In subtask 3, the graph contains no edges satisfying $$$a_i + a_j = S$$$. Therefore, only pairs of the form $$$(a, a \oplus X)$$$ are valid. Then it is enough to count $$$cnt_a$$$ — the number of occurrences of each value — and check that $$$cnt_a = cnt_{a\oplus X}$$$ provided that $$$X \gt 0$$$.

If $$$X = 0$$$, then all valid pairs satisfying the XOR condition are such that $$$a_i = a_j$$$, so for subtask 3 it is enough to check that $$$cnt_a$$$ is divisible by 2 for every $$$a$$$. For subtask 4, we again have pairs of the form $$$a_i + a_j = S$$$, and we also know how to pair two equal values $$$a$$$, so it is enough to check that $$$cnt_a \equiv cnt_{S-a}\pmod{2}$$$, while handling the case $$$2a=S$$$ separately.

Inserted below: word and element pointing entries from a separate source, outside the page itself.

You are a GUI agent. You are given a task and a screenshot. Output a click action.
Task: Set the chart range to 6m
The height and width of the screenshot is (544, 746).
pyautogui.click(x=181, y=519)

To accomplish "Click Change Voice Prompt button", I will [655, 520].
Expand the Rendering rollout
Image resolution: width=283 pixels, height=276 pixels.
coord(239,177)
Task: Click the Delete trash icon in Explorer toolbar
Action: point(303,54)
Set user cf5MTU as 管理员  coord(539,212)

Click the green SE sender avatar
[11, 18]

From now on, we will assume that the case $$$X = 0$$$ has been handled separately and that $$$X \gt 0$$$.

Consider subtask 6, where all $$$a_i$$$ are distinct. Let us understand which vertices are adjacent to vertex $$$i$$$: from the two equations we get that $$$a_j = S - a_i$$$ or $$$a_j = X \oplus a_i$$$. Since all numbers are distinct, such a $$$j$$$ is unique in both cases. Therefore, each vertex $$$i$$$ has degree at most 2 in our graph, and sometimes less, because such a $$$j$$$ may not exist in the array. Hence, our graph consists of connected components that are simple cycles and paths. For such a graph, a matching can be found constructively using any graph traversal algorithm in $$$O(n)$$$.

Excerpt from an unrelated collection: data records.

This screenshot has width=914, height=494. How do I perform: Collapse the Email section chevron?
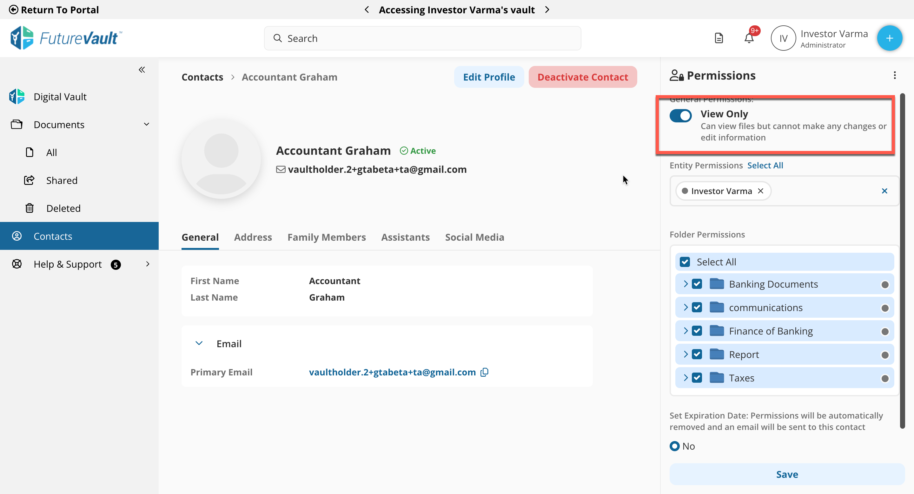click(x=199, y=343)
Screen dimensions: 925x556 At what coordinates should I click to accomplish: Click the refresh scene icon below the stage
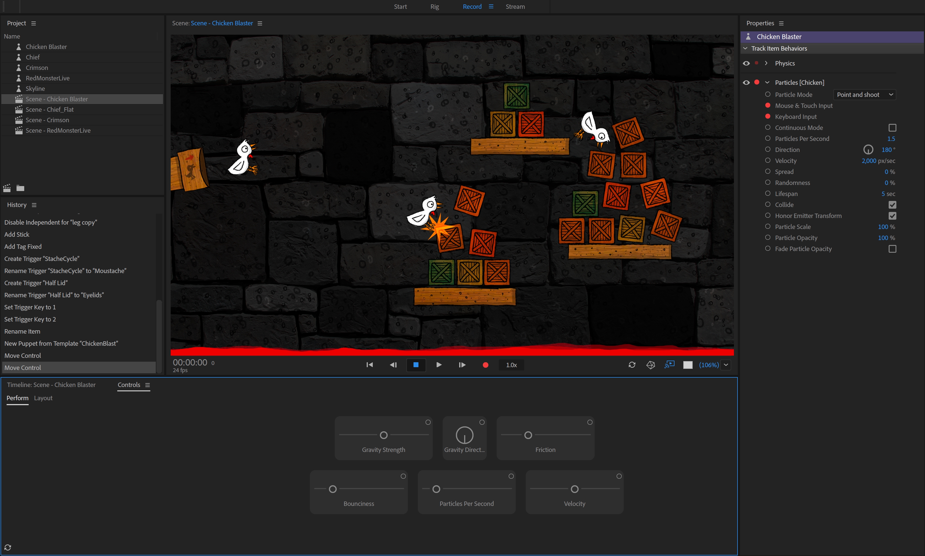[x=632, y=365]
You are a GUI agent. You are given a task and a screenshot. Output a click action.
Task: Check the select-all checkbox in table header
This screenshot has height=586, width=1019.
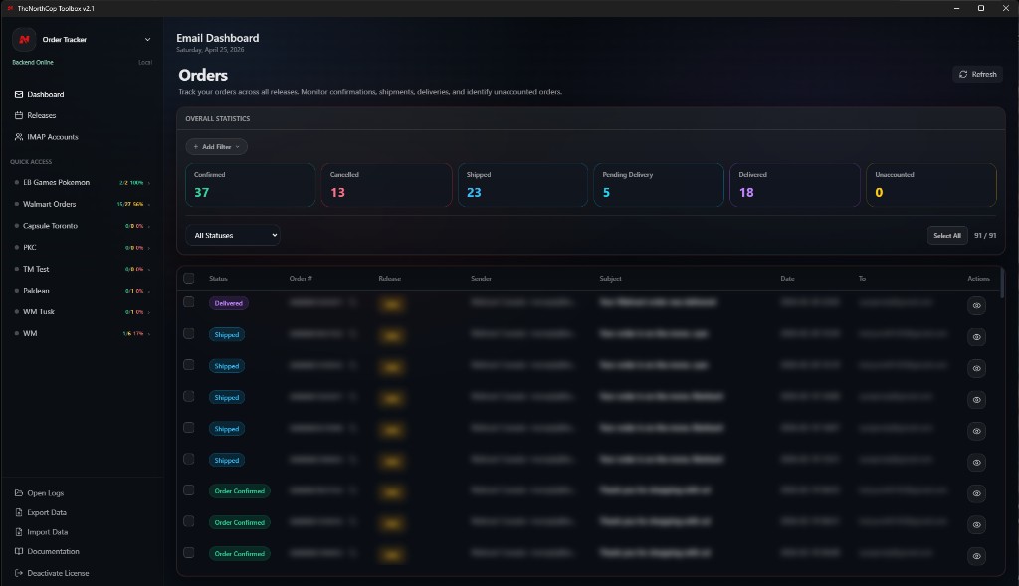coord(188,277)
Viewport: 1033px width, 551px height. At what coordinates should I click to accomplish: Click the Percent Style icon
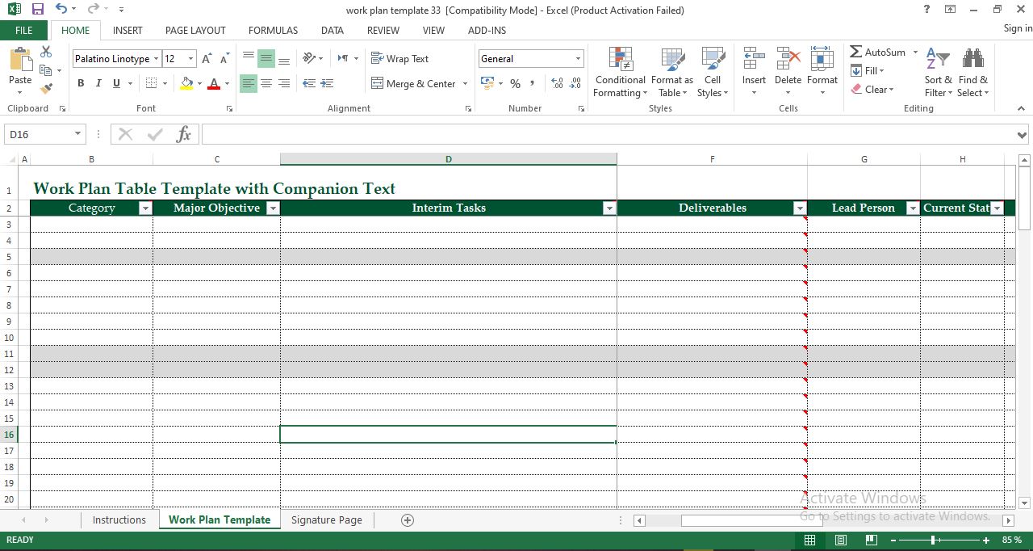515,83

Now let us move to the full solution. Here each number may occur arbitrarily many times, so we will build our graph a bit differently: we store the same array $$$cnt$$$, keep only distinct numbers in the array, build the same graph, and try to apply the solution for subtask 6. The main difference is that now each vertex additionally has a value $$$cnt$$$ written on it. Essentially, for each edge we have an operation that decreases the number on both of its endpoints by 1, and using such operations we need to make all values equal to 0.

For a path, it is enough to understand the following: suppose one endpoint of the path has value $$$x$$$. Then we must take the only edge incident to this endpoint exactly $$$x$$$ times. After that, the value at this vertex becomes 0, and at the other endpoint it becomes $$$y - x$$$. We can then mentally remove this vertex, after which the path becomes shorter by 1, and we can process the whole path iteratively. If at some point $$$y - x \lt 0$$$, or if one vertex with a nonzero value remains, then no answer exists.

Now suppose we consider a cycle. We can fix any vertex and write out the cycle from it in some direction. Then we could brute-force how many times the first edge of the cycle is taken; after that we can mentally forget about this edge and reduce the problem to the path case. However, this is too slow, so let us optimize it. Formally, suppose the numbers written on the cycle in order are $$$c_1, c_2, \ldots, c_k$$$, and we try some $$$x \leq \min(c_1, c_k)$$$, after which we consider the path with numbers $$$c_1 - x, c_2, \ldots, c_{k - 1}, c_k - x$$$. Let us see what conditions must hold for this path to be valid: $$$c_1 \leq c_2$$$, $$$c_2 - c_1 \leq c_3$$$, $$$c_3 - (c_2 - c_1) \leq c_4$$$, $$$c_4 - (c_3 - (c_2 - c_1)) \leq c_5$$$, $$$\ldots$$$, and $$$c_k - (c_{k - 1} - (\ldots - (c_2 - c_1))) = 0$$$. Now if we insert the parameter $$$x$$$ here, then for every even $$$i$$$ we get some expression involving $$$-x$$$, while for odd $$$i$$$ we get one involving $$$+x$$$. Therefore, we obtain $$$O(k)$$$ upper and lower bounds on $$$x$$$; denote them by $$$low$$$ and $$$high$$$. Then it is enough to take any $$$x$$$ from the interval $$$[low, high]$$$ that also satisfies the final condition, which is also easy to handle. One implementation issue is the case $$$2\cdot a_i = S$$$, but in this solution it is handled quite simply.

The final implementation can be written using hash maps in $$$O(l_1 + l_2 + \ldots + l_m) = O(n)$$$, where $$$l_i$$$ is the size of the $$$i$$$-th component, which is enough for full score.